Partiti dalla sala prove, non credono granché nel potere dei social e dei talent show e sono convinti che «i migliori hitmaker italiani probabilmente in questo momento sono chiusi in cameretta e non sanno neanche di esserlo». Il primo live lo hanno fatto a dicembre 2019, per poi bloccarsi a lungo per la pandemia. Hanno ricominciato a esibirsi dal vivo con l’ultimo tour estivo, che ovviamente è ricco di aneddoti da ricordare. «La nostra gavetta è stata di due anni in uno, come il recupero anni scolastici.

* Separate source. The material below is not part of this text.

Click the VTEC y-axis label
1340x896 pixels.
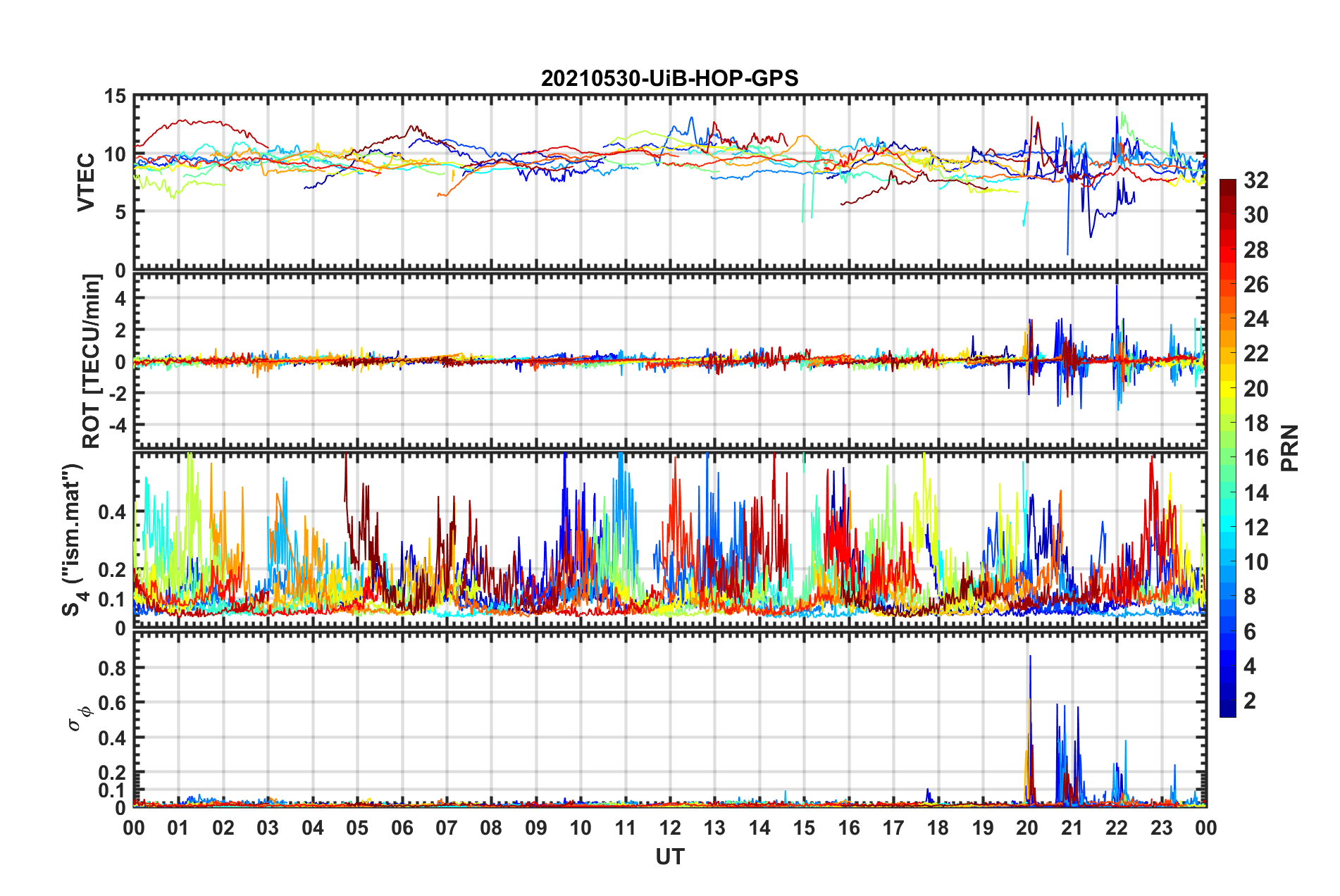pyautogui.click(x=86, y=182)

Il furgone praticamente aveva preso vita già dopo 24 ore», ironizza Fares. «Una volta abbiamo fatto una tratta notturna di 12 ore, da Locorotondo a Gorizia», racconta Caph. «Asciugamani ovunque, un cimitero di lattine di Red Bull vuote, panini sul cruscotto, gente che dormiva addosso agli altri, sudore, fumo di sigaretta… E una volta arrivati a Gorizia, abbiamo suonato e siamo ripartiti per la Sicilia in traghetto».

Anche sul palco avevano approntato un set “strategico”, come lo definiscono loro: «C’è un divano, un tavolino con le birre e una tela: chi non è impegnato a suonare si siede lì e beve, oppure dipinge», ricorda Faster. Le tele prodotte al termine del tour, ben 17, sono andate all’asta dopo una mostra. Stasera all’Apollo, in chiusura della Milano Music Week, hanno preparato un allestimento speciale, diverso da tutti quelli visti finora, anche per questioni logistiche: non c’è abbastanza spazio sul palco per tutti loro. «Lo sappiamo, siamo in tanti, ma per fare una rivoluzione bisogna essere minimo in sette», affermano convinti. E ci credono talmente tanto che convincono anche noi.